Dataset items
========
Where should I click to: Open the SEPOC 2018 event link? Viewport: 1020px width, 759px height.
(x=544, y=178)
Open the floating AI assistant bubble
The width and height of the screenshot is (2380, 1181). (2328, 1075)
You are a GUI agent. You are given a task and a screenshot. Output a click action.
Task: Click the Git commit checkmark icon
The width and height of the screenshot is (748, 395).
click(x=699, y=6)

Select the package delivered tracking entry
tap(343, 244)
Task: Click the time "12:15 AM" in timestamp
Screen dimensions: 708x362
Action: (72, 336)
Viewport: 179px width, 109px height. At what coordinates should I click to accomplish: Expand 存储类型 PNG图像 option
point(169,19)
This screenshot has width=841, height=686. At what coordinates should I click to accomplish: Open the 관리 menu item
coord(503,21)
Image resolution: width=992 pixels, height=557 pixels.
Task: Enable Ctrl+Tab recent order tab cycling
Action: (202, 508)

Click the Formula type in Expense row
========
◆ **Exercise objective**
Copy out every line of the dataset items above without changing a word.

◆ **Finished exercise**
Where should I click to: Open the SEPOC 2018 event link? Viewport: 1020px width, 759px height.
(x=544, y=178)
Open the floating AI assistant bubble
The width and height of the screenshot is (2380, 1181). (2328, 1075)
You are a GUI agent. You are given a task and a screenshot. Output a click action.
Task: Click the Git commit checkmark icon
The width and height of the screenshot is (748, 395).
click(x=699, y=6)

Select the package delivered tracking entry
tap(343, 244)
Task: Click the time "12:15 AM" in timestamp
Screen dimensions: 708x362
Action: (72, 336)
Viewport: 179px width, 109px height. At what coordinates should I click to accomplish: Expand 存储类型 PNG图像 option
point(169,19)
This screenshot has width=841, height=686. At what coordinates should I click to accomplish: Open the 관리 menu item
coord(503,21)
Image resolution: width=992 pixels, height=557 pixels.
Task: Enable Ctrl+Tab recent order tab cycling
Action: (202, 508)

Click the Formula type in Expense row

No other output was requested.